But a presidential panel also sharply criticizes the company, industry and federal agencies for being unprepared for an environmental emergency in the Gulf of Mexico.

November 22, 2010|By Neela Banerjee

Reporting from Washington — Facing the worst offshore oil disaster in American history, BP rapidly developed and carried out new technologies to contain the damage, and government watchdogs established "effective oversight," according to a report issued Monday by the presidential panel investigating the explosion and sinking of the Deepwater Horizon drilling rig.

But the rare praise for the way they responded after disaster struck was coupled with scathing indictments of how terribly unprepared the federal government, BP and the oil industry were for a deep-sea oil well blowout.

Despite the fact that oil companies have been drilling for years in the Gulf of Mexico and the potential for problems was widely recognized, those involved were essentially caught flat-footed when the BP platform exploded and sank.

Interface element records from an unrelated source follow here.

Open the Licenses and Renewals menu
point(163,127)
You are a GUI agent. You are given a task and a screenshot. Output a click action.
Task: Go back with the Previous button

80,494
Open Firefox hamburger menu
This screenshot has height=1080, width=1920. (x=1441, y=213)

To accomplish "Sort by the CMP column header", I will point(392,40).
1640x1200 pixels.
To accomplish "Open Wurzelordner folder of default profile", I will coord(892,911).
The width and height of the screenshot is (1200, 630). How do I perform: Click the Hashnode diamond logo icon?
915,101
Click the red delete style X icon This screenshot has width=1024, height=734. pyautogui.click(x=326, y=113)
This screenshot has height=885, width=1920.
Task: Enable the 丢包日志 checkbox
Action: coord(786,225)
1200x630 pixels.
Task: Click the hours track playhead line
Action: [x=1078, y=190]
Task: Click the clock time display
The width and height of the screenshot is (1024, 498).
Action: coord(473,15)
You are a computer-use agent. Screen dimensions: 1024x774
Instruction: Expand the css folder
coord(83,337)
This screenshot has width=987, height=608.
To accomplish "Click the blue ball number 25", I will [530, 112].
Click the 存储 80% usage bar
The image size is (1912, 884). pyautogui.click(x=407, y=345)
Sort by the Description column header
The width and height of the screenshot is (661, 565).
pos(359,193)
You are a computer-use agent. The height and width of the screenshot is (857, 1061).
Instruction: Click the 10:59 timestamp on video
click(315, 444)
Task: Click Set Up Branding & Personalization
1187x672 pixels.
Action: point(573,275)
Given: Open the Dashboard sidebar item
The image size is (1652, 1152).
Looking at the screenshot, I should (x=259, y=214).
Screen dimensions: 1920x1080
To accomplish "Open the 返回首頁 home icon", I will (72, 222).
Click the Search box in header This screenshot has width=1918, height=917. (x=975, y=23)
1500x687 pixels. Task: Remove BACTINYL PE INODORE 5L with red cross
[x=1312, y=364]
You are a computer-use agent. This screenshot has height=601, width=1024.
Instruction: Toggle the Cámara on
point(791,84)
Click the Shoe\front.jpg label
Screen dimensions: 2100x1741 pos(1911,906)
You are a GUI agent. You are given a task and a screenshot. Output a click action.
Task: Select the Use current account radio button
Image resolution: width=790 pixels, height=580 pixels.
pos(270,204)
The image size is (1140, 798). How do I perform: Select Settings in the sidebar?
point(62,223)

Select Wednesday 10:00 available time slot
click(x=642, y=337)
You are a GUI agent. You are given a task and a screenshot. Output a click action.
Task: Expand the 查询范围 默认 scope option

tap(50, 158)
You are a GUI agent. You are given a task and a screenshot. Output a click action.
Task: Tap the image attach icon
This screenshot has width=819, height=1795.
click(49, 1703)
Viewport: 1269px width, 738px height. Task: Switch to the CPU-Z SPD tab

"There were many success stories in the effort to control the Macondo well, including, but not limited to, the ultimate successes of capping and killing it," the report said. "And the speed with which government scientists, with little background in deep-sea petroleum engineering, established meaningful oversight was truly impressive.

"These remarkable efforts were necessary, however, because of a lack of advance preparation by industry and government," investigators said.

The report, "Stopping the Spill: The Five-Month Effort to Kill the Macondo Well," is based on preliminary findings by the panel's staff.

The staff suggested that the president's panel recommend that oil companies develop detailed plans on how to stop deep-water blowouts and that the government review those plans.

The draft report also called for the government to beef up its expertise in petroleum engineering in order to better manage any future oil disasters, and to find ways to give a fast, accurate estimate of the amount of oil flowing from a blowout, which took weeks to nail down during the Deepwater Horizon spill.

The report was issued in tandem with another working paper on the spill that covered response and cleanup technology used while oil was still pouring from the crippled well. That report found that industry and the government had invested little in oil spill response and containment over the years.

"As a result, cleanup technology used during the Deepwater Horizon spill was dated and inadequate," according to the draft report "Response/Cleanup Technology Research & Development and the BP Deepwater Horizon Oil Spill."